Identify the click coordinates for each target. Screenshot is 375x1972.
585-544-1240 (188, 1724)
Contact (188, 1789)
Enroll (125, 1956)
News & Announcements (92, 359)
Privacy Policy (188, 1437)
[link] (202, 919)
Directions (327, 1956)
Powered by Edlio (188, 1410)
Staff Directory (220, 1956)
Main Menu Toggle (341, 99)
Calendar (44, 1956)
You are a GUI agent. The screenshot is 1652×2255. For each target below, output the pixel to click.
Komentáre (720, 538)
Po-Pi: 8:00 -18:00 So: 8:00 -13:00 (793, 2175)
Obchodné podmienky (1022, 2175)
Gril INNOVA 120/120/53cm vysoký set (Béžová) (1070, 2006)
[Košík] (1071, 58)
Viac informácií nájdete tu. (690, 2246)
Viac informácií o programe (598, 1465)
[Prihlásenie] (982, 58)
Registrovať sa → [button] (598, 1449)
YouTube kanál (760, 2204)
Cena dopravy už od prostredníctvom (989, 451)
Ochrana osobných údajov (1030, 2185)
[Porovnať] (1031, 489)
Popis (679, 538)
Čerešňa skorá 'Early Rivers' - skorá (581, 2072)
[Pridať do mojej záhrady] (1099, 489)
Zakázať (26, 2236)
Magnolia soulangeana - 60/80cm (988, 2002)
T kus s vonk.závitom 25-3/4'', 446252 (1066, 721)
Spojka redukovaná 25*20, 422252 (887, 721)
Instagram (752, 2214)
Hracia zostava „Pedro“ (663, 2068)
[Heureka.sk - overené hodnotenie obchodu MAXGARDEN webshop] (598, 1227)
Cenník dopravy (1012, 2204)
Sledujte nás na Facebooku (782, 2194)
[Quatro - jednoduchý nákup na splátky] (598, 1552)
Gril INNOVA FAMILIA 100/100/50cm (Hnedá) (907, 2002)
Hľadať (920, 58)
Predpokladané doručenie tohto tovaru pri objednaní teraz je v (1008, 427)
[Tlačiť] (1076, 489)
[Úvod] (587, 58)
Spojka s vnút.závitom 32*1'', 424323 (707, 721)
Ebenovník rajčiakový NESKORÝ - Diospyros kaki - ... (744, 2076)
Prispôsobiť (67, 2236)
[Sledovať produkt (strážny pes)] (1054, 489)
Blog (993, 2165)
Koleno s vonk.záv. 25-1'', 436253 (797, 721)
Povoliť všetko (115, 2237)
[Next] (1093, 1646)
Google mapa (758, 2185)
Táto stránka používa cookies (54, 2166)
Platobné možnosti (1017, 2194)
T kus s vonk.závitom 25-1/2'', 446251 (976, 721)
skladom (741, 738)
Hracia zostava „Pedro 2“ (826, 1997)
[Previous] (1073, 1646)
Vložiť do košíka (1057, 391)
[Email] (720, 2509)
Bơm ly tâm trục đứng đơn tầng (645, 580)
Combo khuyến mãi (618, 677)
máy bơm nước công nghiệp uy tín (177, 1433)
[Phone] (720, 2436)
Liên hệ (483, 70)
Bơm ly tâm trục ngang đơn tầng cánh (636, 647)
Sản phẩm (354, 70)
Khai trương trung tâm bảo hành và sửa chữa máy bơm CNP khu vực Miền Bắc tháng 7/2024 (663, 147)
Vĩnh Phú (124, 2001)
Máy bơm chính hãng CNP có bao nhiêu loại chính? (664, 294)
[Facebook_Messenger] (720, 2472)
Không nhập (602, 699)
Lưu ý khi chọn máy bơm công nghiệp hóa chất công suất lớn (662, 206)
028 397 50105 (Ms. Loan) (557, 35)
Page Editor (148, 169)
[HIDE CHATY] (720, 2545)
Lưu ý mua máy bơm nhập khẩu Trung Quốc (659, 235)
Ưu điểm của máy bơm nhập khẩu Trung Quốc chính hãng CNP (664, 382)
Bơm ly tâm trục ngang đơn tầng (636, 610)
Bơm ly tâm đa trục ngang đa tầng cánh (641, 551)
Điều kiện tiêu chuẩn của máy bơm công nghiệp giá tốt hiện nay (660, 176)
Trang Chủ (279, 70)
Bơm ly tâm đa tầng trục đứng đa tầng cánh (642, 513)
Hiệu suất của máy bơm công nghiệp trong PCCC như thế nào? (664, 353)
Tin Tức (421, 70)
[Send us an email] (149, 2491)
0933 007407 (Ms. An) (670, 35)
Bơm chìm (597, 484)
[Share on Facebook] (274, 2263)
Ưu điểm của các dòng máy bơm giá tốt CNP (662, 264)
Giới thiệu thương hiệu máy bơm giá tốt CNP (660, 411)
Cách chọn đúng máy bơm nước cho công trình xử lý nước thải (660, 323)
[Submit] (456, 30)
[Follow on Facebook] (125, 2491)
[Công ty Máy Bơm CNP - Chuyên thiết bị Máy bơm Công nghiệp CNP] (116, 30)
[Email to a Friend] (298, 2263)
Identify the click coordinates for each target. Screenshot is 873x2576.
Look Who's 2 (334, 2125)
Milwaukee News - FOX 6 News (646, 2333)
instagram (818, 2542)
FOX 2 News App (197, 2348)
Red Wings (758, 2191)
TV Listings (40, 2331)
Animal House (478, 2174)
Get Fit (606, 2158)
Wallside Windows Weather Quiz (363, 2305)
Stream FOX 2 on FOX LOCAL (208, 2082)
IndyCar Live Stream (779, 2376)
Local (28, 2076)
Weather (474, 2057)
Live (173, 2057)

____________

• **Assignment**
I'd like the records returned exactly as they were written, please.

• **Written solution**
Identify the click coordinates for each target. Screenshot is 375x1972.
585-544-1240 (188, 1724)
Contact (188, 1789)
Enroll (125, 1956)
News & Announcements (92, 359)
Privacy Policy (188, 1437)
[link] (202, 919)
Directions (327, 1956)
Powered by Edlio (188, 1410)
Staff Directory (220, 1956)
Main Menu Toggle (341, 99)
Calendar (44, 1956)
You are a GUI agent. The screenshot is 1652×2255. For each target below, output the pixel to click.
Komentáre (720, 538)
Po-Pi: 8:00 -18:00 So: 8:00 -13:00 (793, 2175)
Obchodné podmienky (1022, 2175)
Gril INNOVA 120/120/53cm vysoký set (Béžová) (1070, 2006)
[Košík] (1071, 58)
Viac informácií nájdete tu. (690, 2246)
Viac informácií o programe (598, 1465)
[Prihlásenie] (982, 58)
Registrovať sa → [button] (598, 1449)
YouTube kanál (760, 2204)
Cena dopravy už od prostredníctvom (989, 451)
Ochrana osobných údajov (1030, 2185)
[Porovnať] (1031, 489)
Popis (679, 538)
Čerešňa skorá 'Early Rivers' - skorá (581, 2072)
[Pridať do mojej záhrady] (1099, 489)
Zakázať (26, 2236)
Magnolia soulangeana - 60/80cm (988, 2002)
T kus s vonk.závitom 25-3/4'', 446252 (1066, 721)
Spojka redukovaná 25*20, 422252 (887, 721)
Instagram (752, 2214)
Hracia zostava „Pedro“ (663, 2068)
[Heureka.sk - overené hodnotenie obchodu MAXGARDEN webshop] (598, 1227)
Cenník dopravy (1012, 2204)
Sledujte nás na Facebooku (782, 2194)
[Quatro - jednoduchý nákup na splátky] (598, 1552)
Gril INNOVA FAMILIA 100/100/50cm (Hnedá) (907, 2002)
Hľadať (920, 58)
Predpokladané doručenie tohto tovaru pri objednaní teraz je v (1008, 427)
[Tlačiť] (1076, 489)
[Úvod] (587, 58)
Spojka s vnút.závitom 32*1'', 424323 (707, 721)
Ebenovník rajčiakový NESKORÝ - Diospyros kaki - ... (744, 2076)
Prispôsobiť (67, 2236)
[Sledovať produkt (strážny pes)] (1054, 489)
Blog (993, 2165)
Koleno s vonk.záv. 25-1'', 436253 (797, 721)
Povoliť všetko (115, 2237)
[Next] (1093, 1646)
Google mapa (758, 2185)
Táto stránka používa cookies (54, 2166)
Platobné možnosti (1017, 2194)
T kus s vonk.závitom 25-1/2'', 446251 (976, 721)
skladom (741, 738)
Hracia zostava „Pedro 2“ (826, 1997)
[Previous] (1073, 1646)
Vložiť do košíka (1057, 391)
[Email] (720, 2509)
Bơm ly tâm trục đứng đơn tầng (645, 580)
Combo khuyến mãi (618, 677)
máy bơm nước công nghiệp uy tín (177, 1433)
[Phone] (720, 2436)
Liên hệ (483, 70)
Bơm ly tâm trục ngang đơn tầng cánh (636, 647)
Sản phẩm (354, 70)
Khai trương trung tâm bảo hành và sửa chữa máy bơm CNP khu vực Miền Bắc tháng 7/2024 (663, 147)
Vĩnh Phú (124, 2001)
Máy bơm chính hãng CNP có bao nhiêu loại chính? (664, 294)
[Facebook_Messenger] (720, 2472)
Không nhập (602, 699)
Lưu ý khi chọn máy bơm công nghiệp hóa chất công suất lớn (662, 206)
028 397 50105 (Ms. Loan) (557, 35)
Page Editor (148, 169)
[HIDE CHATY] (720, 2545)
Lưu ý mua máy bơm nhập khẩu Trung Quốc (659, 235)
Ưu điểm của máy bơm nhập khẩu Trung Quốc chính hãng CNP (664, 382)
Bơm ly tâm trục ngang đơn tầng (636, 610)
Bơm ly tâm đa trục ngang đa tầng cánh (641, 551)
Điều kiện tiêu chuẩn của máy bơm công nghiệp giá tốt hiện nay (660, 176)
Trang Chủ (279, 70)
Bơm ly tâm đa tầng trục đứng đa tầng cánh (642, 513)
Hiệu suất của máy bơm công nghiệp trong PCCC như thế nào? (664, 353)
Tin Tức (421, 70)
[Send us an email] (149, 2491)
0933 007407 (Ms. An) (670, 35)
Bơm chìm (597, 484)
[Share on Facebook] (274, 2263)
Ưu điểm của các dòng máy bơm giá tốt CNP (662, 264)
Giới thiệu thương hiệu máy bơm giá tốt CNP (660, 411)
Cách chọn đúng máy bơm nước cho công trình xử lý nước thải (660, 323)
[Submit] (456, 30)
[Follow on Facebook] (125, 2491)
[Công ty Máy Bơm CNP - Chuyên thiết bị Máy bơm Công nghiệp CNP] (116, 30)
[Email to a Friend] (298, 2263)
Identify the click coordinates for each target. Screenshot is 873x2576.
Look Who's 2 (334, 2125)
Milwaukee News - FOX 6 News (646, 2333)
instagram (818, 2542)
FOX 2 News App (197, 2348)
Red Wings (758, 2191)
TV Listings (40, 2331)
Animal House (478, 2174)
Get Fit (606, 2158)
Wallside Windows Weather Quiz (363, 2305)
Stream FOX 2 on FOX LOCAL (208, 2082)
IndyCar Live Stream (779, 2376)
Local (28, 2076)
Weather (474, 2057)
Live (173, 2057)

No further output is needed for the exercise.